My 6550's usually fail because the getters turn white. ... They start off silver, gradually turning white; and leave a white dusty residue inside the tube.
This statement scares me a little.
I've only seen white getters when the tube has lost all vacuum, such as a broken envelope, or a pin bent so badly it cracks the glass seal. Normally, you see the getters fade at the edges and eventually disappear as they combine with the gas molecules in the tube.
Download and read Getting the Most Out of Vacuum Tubes by Robert Tomer, 1960.
Now that's a complete answer! 
People under a certain age (me included) might not realize that CBS was a manufacturer of vacuum tubes, until you get some CBS-labeled tubes. So it's worth noting that Tomer wrote the book from the standpoint of a person intimately familiar with vacuum tube manufacturing.

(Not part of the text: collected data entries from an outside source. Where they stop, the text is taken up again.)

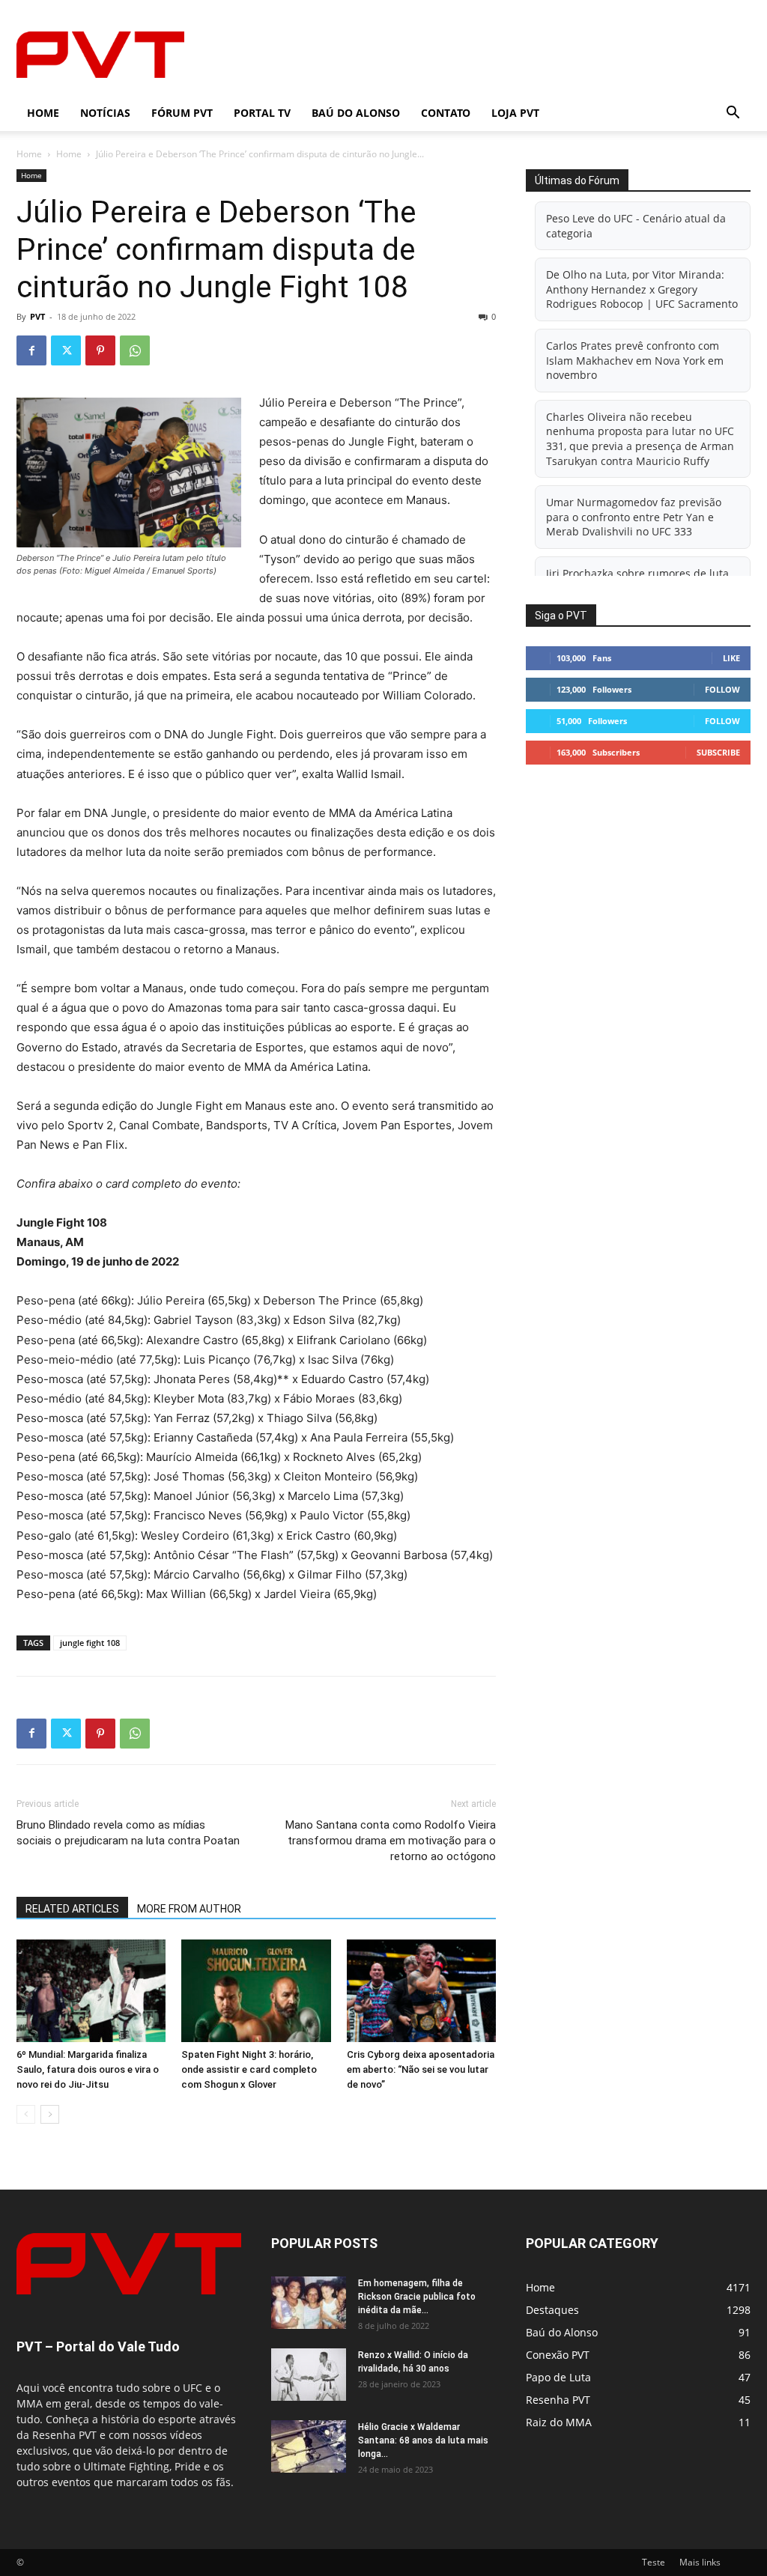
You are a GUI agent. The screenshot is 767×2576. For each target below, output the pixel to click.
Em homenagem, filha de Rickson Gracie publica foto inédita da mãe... (417, 2296)
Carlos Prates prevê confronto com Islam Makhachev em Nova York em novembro (635, 360)
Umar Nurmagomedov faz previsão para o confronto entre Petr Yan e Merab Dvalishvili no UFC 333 (633, 516)
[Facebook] (31, 350)
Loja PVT (515, 113)
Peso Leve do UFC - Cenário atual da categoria (636, 225)
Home (43, 113)
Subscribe (718, 752)
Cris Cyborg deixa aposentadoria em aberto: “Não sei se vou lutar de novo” (420, 2069)
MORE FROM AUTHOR (189, 1909)
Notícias (105, 113)
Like (731, 657)
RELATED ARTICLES (72, 1909)
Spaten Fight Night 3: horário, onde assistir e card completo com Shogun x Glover (249, 2069)
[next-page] (49, 2114)
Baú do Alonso (356, 113)
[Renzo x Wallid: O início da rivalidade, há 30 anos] (308, 2374)
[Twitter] (66, 350)
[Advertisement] (478, 55)
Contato (445, 113)
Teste (653, 2562)
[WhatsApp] (135, 350)
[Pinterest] (100, 350)
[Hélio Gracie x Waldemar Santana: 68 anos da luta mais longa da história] (308, 2446)
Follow (722, 689)
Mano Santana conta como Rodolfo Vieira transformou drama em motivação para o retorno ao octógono (390, 1840)
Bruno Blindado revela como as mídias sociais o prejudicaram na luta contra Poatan (128, 1832)
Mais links (700, 2562)
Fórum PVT (182, 113)
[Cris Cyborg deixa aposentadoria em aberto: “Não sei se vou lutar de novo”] (421, 1990)
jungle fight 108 (90, 1642)
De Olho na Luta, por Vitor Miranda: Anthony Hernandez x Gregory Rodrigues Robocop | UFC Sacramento (642, 289)
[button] (733, 114)
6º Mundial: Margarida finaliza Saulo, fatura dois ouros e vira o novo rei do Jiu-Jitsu (87, 2069)
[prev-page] (25, 2114)
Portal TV (262, 113)
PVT (37, 316)
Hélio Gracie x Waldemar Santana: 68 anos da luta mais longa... (423, 2440)
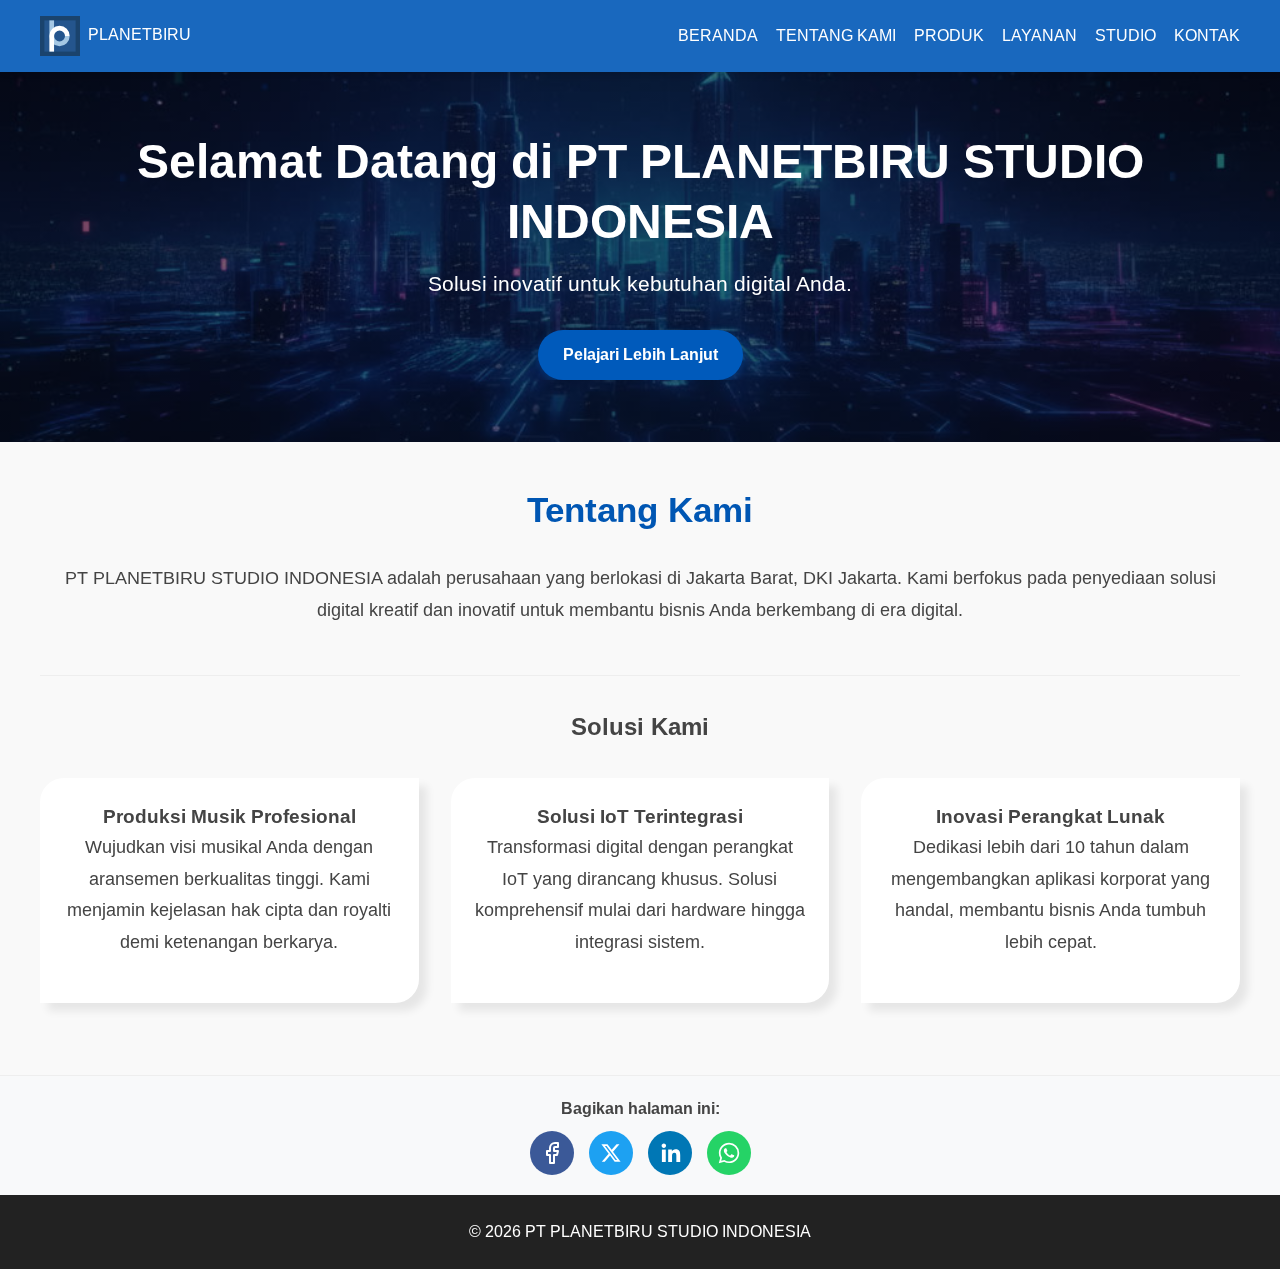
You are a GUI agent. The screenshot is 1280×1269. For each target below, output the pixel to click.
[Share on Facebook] (552, 1153)
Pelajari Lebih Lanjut (640, 354)
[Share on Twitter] (611, 1153)
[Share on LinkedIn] (670, 1153)
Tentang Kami (836, 35)
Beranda (718, 35)
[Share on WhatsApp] (729, 1153)
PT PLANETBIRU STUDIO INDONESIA (668, 1231)
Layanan (1039, 35)
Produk (949, 35)
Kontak (1207, 35)
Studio (1125, 35)
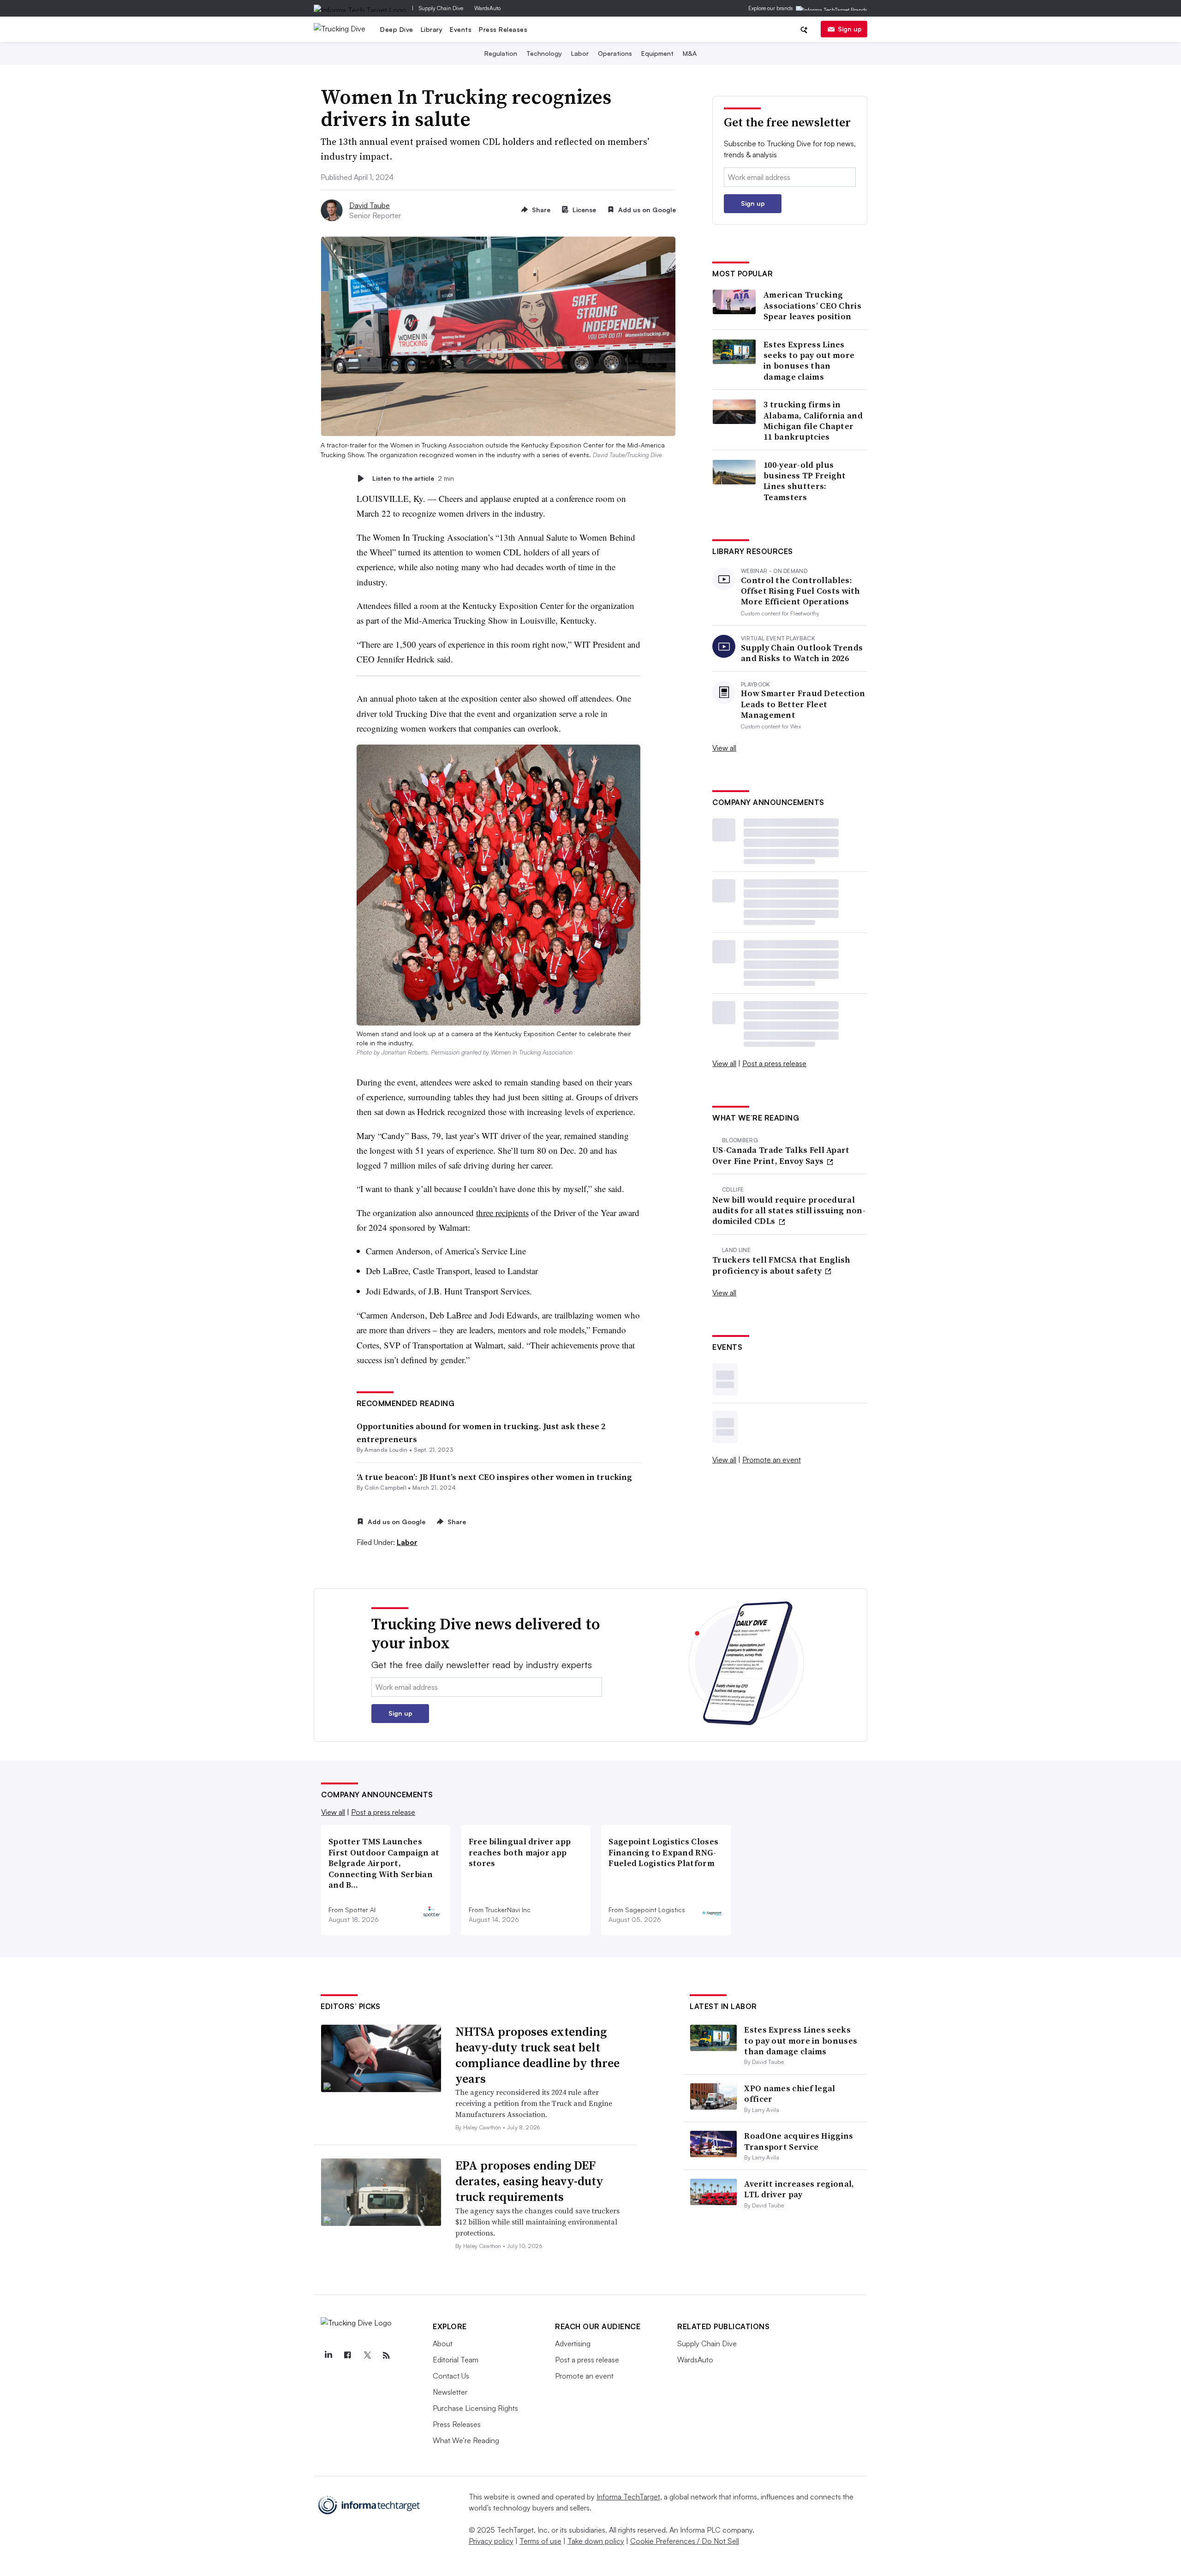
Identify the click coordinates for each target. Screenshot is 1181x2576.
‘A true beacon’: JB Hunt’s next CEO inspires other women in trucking (494, 1477)
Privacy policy (491, 2541)
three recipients (502, 1212)
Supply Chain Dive (441, 8)
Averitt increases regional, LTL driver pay (799, 2189)
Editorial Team (455, 2359)
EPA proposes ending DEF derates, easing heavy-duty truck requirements (529, 2181)
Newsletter (450, 2392)
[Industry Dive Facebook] (347, 2355)
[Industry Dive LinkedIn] (328, 2355)
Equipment (657, 53)
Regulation (500, 53)
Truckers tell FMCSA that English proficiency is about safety (781, 1265)
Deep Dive (396, 29)
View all (724, 747)
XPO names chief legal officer (789, 2093)
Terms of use (540, 2541)
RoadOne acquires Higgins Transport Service (798, 2141)
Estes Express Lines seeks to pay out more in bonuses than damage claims (808, 360)
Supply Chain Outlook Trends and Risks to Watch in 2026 (802, 653)
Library (432, 29)
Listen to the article (413, 478)
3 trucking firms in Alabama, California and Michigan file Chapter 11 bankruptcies (813, 420)
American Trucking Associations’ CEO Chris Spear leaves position (812, 305)
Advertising (572, 2343)
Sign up (850, 29)
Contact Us (451, 2375)
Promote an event (771, 1459)
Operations (615, 53)
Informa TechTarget (628, 2496)
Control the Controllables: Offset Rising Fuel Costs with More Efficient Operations (800, 591)
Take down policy (595, 2541)
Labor (580, 53)
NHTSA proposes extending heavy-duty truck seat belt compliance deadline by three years (537, 2055)
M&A (690, 53)
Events (460, 29)
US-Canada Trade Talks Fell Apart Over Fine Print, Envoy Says (781, 1155)
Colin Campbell (385, 1487)
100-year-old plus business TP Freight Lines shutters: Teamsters (804, 481)
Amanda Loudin (385, 1449)
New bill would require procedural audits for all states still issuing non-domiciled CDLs (788, 1210)
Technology (544, 53)
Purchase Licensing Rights (475, 2408)
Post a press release (774, 1063)
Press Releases (503, 29)
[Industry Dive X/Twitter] (366, 2355)
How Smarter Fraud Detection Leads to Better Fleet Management (803, 704)
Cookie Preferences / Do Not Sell (684, 2541)
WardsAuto (487, 8)
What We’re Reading (466, 2440)
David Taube (369, 205)
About (443, 2343)
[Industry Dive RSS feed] (386, 2355)
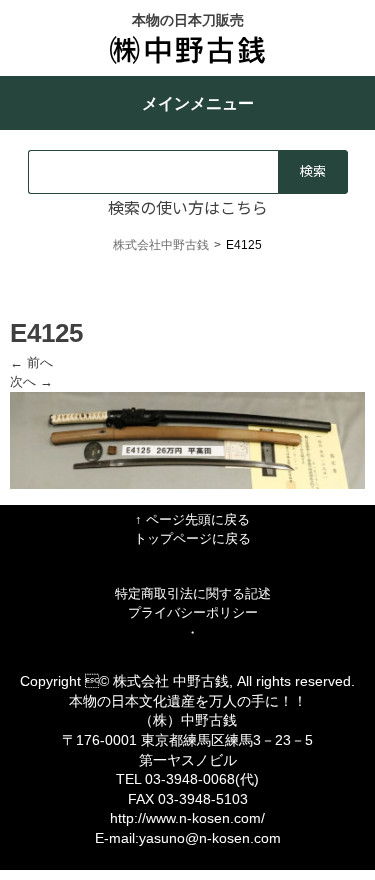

On the topic of gas, he points out that an absolute vacuum is/was impossible to create in tubes. But the volume of gas in a tube was so minute as to be largely a non-issue, except for the mechanisms by which gas is liberated from tube elements.
In any event, I've got 1,000+ tubes (lost count a number of years ago). I've had only 1 short-circuit in almost 20 years of playing with them (heater-to-plate short from pin 2 to pin 3 of a 6L6GC). I've only had a couple with white getters, generally due to breakage in shipping or from dropping a box holding a bunch of loose tubes.
Outside that, I've never had a tube with the heater open up, and I've never had a completely dead tube that couldn't be made to provide
some amount of function in circuit. Gain, Gm, or power output may be low compared to a new tube, but they all still do
something. So it really boils down to how you evaluate their performance, and at what point you decide to pitch them.